To watch a file, directory, or other filesystem entity for updates of other properties, such as mtime, see also IO::Async::File.


The following events are invoked, either using subclass methods or CODE references in parameters.

Because this is a subclass of IO::Async::Stream in read-only mode, all the events supported by Stream relating to the read handle are supported here. This is not a full list; see also the documentation relating to IO::Async::Stream.

$ret = on_read \$buffer, $eof

Invoked when more data is available in the internal receiving buffer.

Note that $eof only indicates that all the data currently available in the file has now been read; in contrast to a regular IO::Async::Stream, this object will not stop watching after this condition. Instead, it will continue watching the file for updates.


Invoked when the file size shrinks. If this happens, it is presumed that the file content has been replaced. Reading will then commence from the start of the file.

on_initial $size

Invoked the first time the file is looked at. It is passed the initial size of the file. The code implementing this method can use the seek or seek_to_last methods to set the initial read position in the file to skip over some initial content.

This method may be useful to skip initial content in the file, if the object should only respond to new content added after it was created.


The following named parameters may be passed to new or configure, in addition to the parameters relating to reading supported by IO::Async::Stream.

filename => STRING

Optional. If supplied, watches the named file rather than the filehandle given in read_handle. The file will be opened by the constructor, and then watched for renames. If the file is renamed, the new filename is opened and tracked similarly after closing the previous file.

interval => NUM

Optional. The interval in seconds to poll the filehandle using stat(2) looking for size changes. A default of 2 seconds will be applied if not defined.


$filestream->seek( $offset, $whence )

Callable only during the on_initial event. Moves the read position in the filehandle to the given offset. $whence is interpreted as for sysseek, should be either SEEK_SET, SEEK_CUR or SEEK_END. Will be set to SEEK_SET if not provided.

Normally this would be used to seek to the end of the file, for example

 on_initial => sub {
    my ( $self, $filesize ) = @_;
    $self->seek( $filesize );

$success = $filestream->seek_to_last( $str_pattern, %opts )

Callable only during the on_initial event. Attempts to move the read position in the filehandle to just after the last occurance of a given match. $str_pattern may be a literal string or regexp pattern.

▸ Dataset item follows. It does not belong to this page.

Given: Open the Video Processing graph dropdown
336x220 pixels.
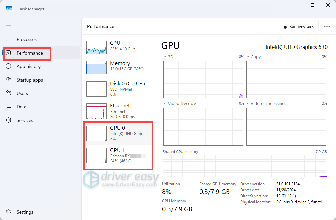Looking at the screenshot, I should (x=248, y=104).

Returns a true value if the seek was successful, or false if not. Takes the following named arguments:

blocksize => INT

Optional. Read the file in blocks of this size. Will take a default of 8KiB if not defined.

horizon => INT

Optional. Give up looking for a match after this number of bytes. Will take a default value of 4 times the blocksize if not defined.

To force it to always search through the entire file contents, set this explicitly to 0.

Because regular file reading happens synchronously, this entire method operates entirely synchronously. If the file is very large, it may take a while to read back through the entire contents. While this is happening no other events can be invoked in the process.

When looking for a string or regexp match, this method appends the previously-read buffer to each block read from the file, in case a match becomes split across two reads. If blocksize is reduced to a very small value, take care to ensure it isn't so small that a match may not be noticed.

This is most likely useful for seeking after the last complete line in a line-based log file, to commence reading from the end, while still managing to capture any partial content that isn't yet a complete line.

 on_initial => sub {
    my $self = shift;
    $self->seek_to_last( "\n" );


  • Move the actual file update watching code into IO::Async::Loop, possibly as a new watch/unwatch method pair watch_file.

  • Consider if a construction-time parameter of seek_to_end or seek_to_last might be neater than a small code block in on_initial, if that turns out to be the only or most common form of use.